Saved entries:
☆ ☆ ☆
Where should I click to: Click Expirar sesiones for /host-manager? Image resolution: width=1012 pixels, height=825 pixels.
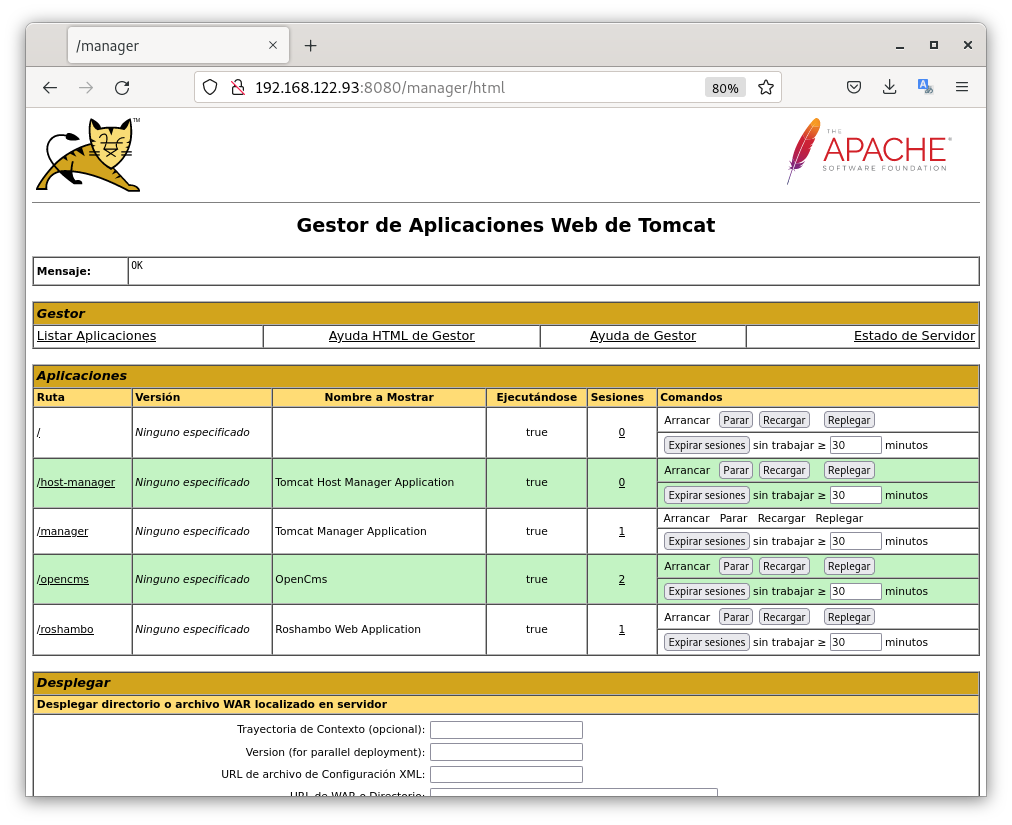[706, 495]
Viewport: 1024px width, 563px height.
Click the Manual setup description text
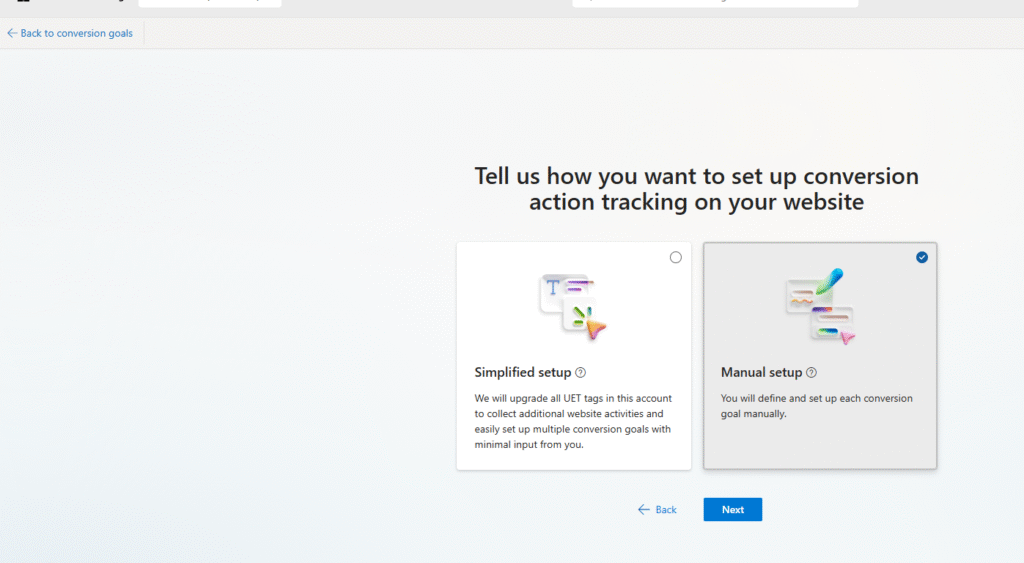click(816, 406)
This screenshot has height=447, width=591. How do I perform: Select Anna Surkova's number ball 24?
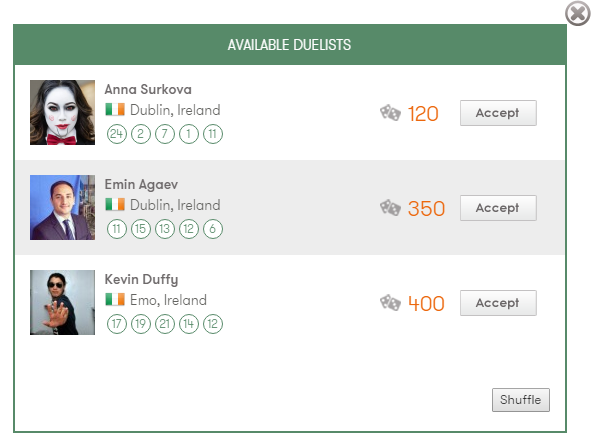[x=116, y=134]
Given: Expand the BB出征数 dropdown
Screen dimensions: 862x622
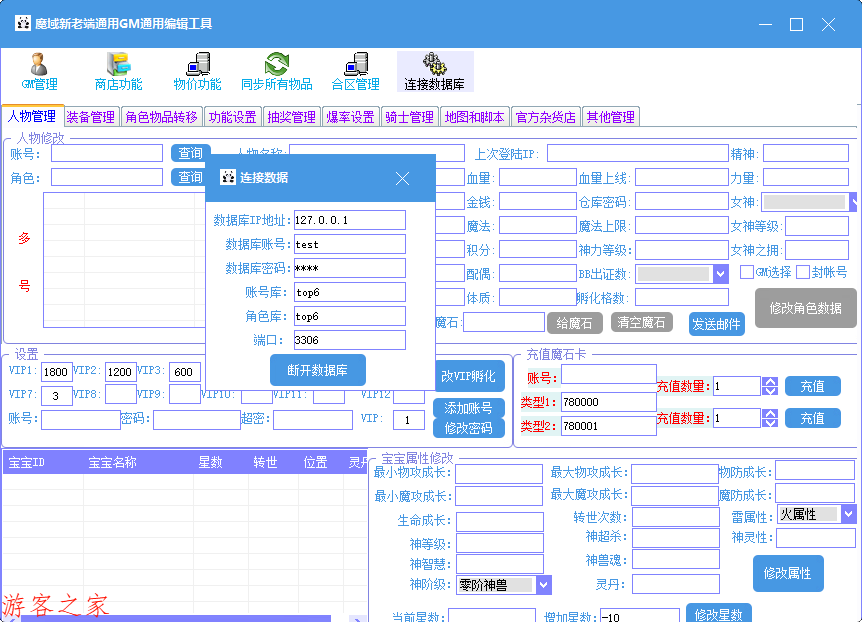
☆ ☆ ☆
Description of the task: Find the line that contains "Given: Expand the BB出征数 dropdown". Reproduce it and every later line of the records exactly, minus the pictures.

Response for this exercise:
Given: Expand the BB出征数 dropdown
Screen dimensions: 862x622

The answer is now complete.